🤖 AI Summary
To address the challenges of modeling multi-timescale user mobility patterns, insufficient integration of global and local temporal dependencies, and the trade-off between prediction accuracy and computational efficiency, this paper proposes a dual-scale collaborative modeling architecture. It employs parallel MLPs to capture long-term trends and a multi-scale convolutional neural network (MSCNN) to extract short-term dynamic patterns, augmented by a cross-attention mechanism for adaptive inter-scale feature fusion. This design enhances representation capability for complex spatiotemporal dependencies. On a 12-step trajectory forecasting task, the method reduces mean squared error by 5.04% and mean absolute error by 4.35% compared to ModernTCN, while maintaining comparable inference latency.
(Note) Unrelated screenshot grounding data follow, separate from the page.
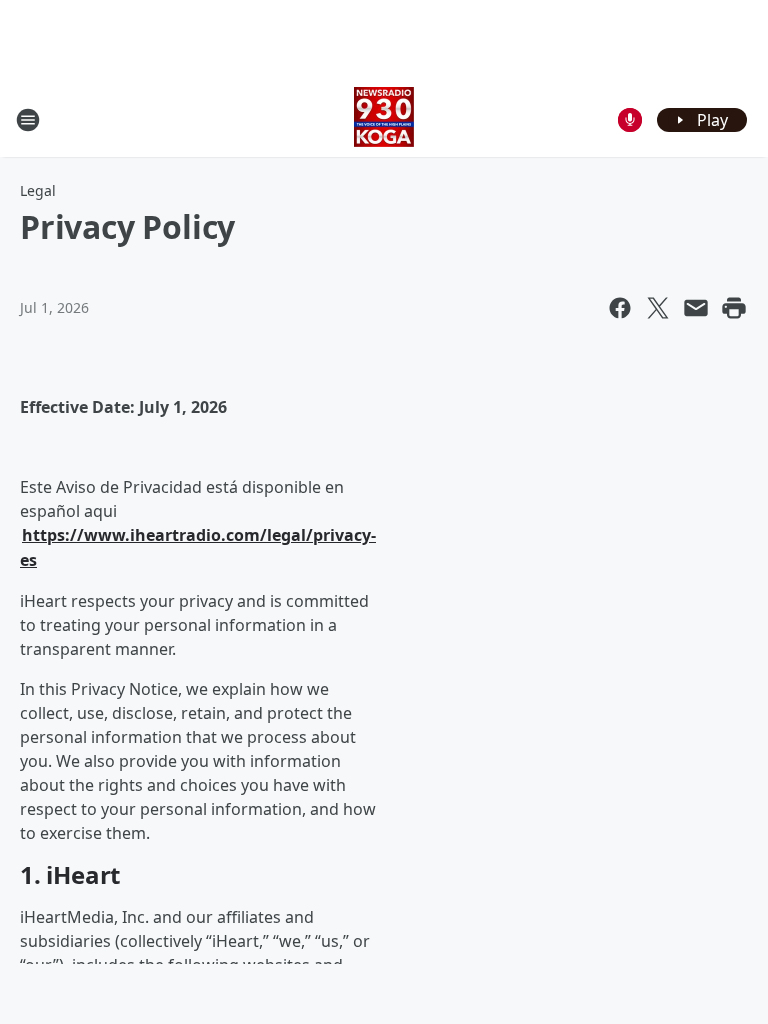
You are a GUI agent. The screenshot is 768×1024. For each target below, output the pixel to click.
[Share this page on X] (658, 308)
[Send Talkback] (630, 120)
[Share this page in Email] (696, 308)
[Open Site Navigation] (28, 120)
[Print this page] (734, 308)
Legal (38, 190)
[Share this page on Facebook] (620, 308)
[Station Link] (384, 119)
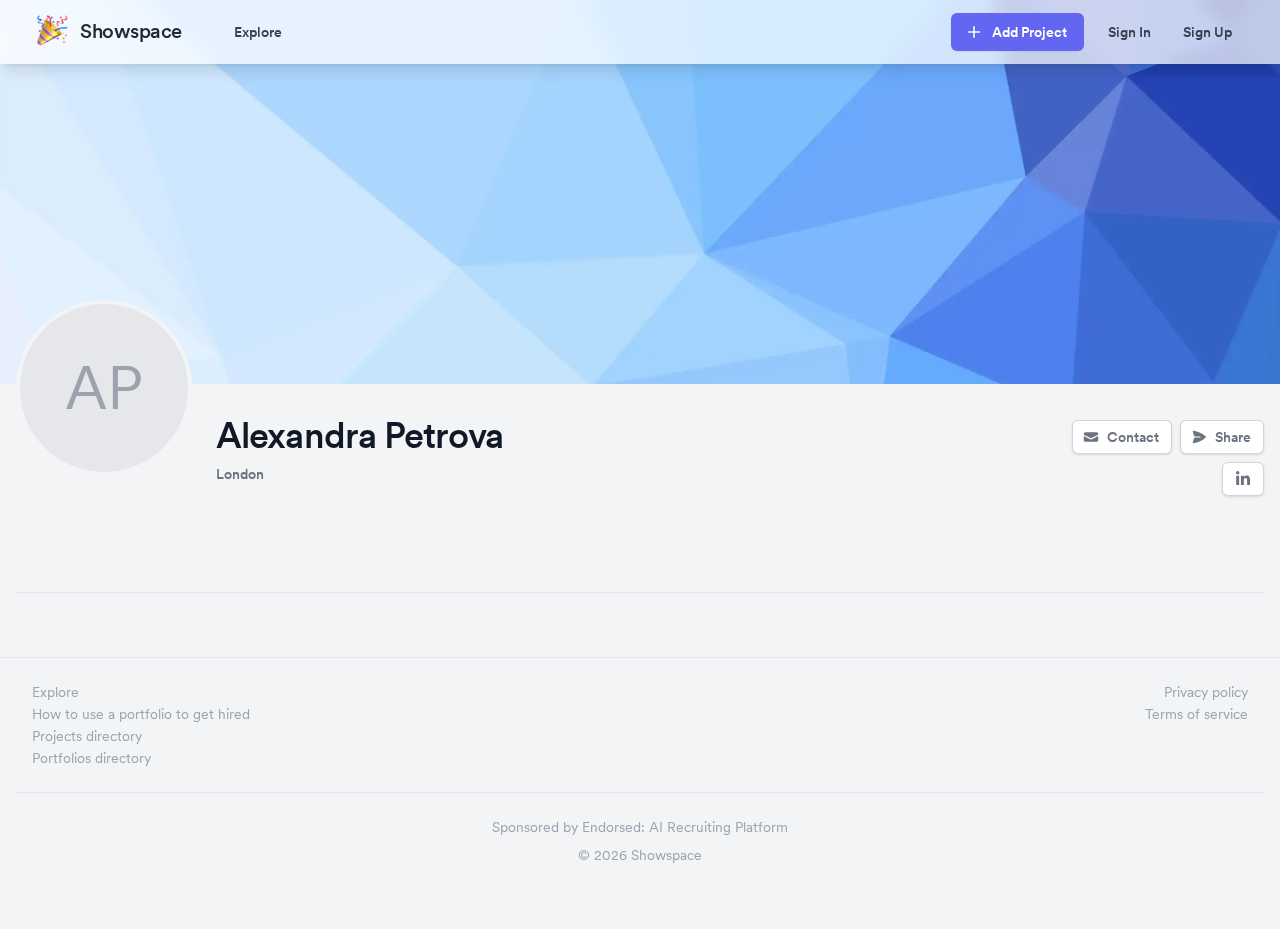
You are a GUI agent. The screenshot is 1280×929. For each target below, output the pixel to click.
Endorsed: (613, 827)
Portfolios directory (91, 758)
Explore (258, 32)
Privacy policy (1206, 692)
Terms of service (1196, 714)
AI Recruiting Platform (718, 827)
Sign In (1129, 32)
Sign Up (1207, 32)
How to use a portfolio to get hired (141, 714)
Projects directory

The core contribution lies in a lightweight, interpretable dual-scale fusion paradigm that jointly optimizes modeling expressiveness and computational efficiency.
📝 Abstract
Trajectory prediction is essential for formulating proactive strategies that anticipate user mobility and support advance preparation. Therefore, how to reduce the forecasting error in user trajectory prediction within an acceptable inference time arises as an interesting issue. However, trajectory data contains both global and local temporal information, complicating the extraction of the complete temporal pattern. Moreover, user behavior occurs over different time scales, increasing the difficulty of capturing behavioral patterns. To address these challenges, a trajectory prediction model based on multilayer perceptron (MLP), multi-scale convolutional neural network (MSCNN), and cross-attention (CA) is proposed. Specifically, MLP is used to extract the global temporal information of each feature. In parallel, MSCNN is employed to extract the local temporal information by modeling interactions among features within a local temporal range. Convolutional kernels with different sizes are used in MSCNN to capture temporal information at multiple resolutions, enhancing the model's adaptability to different behavioral patterns. Finally, CA is applied to fuse the global and local temporal information. Experimental results show that our model reduces mean squared error (MSE) by 5.04% and mean absolute error (MAE) by 4.35% compared with ModernTCN in 12-step prediction, while maintaining similar inference time.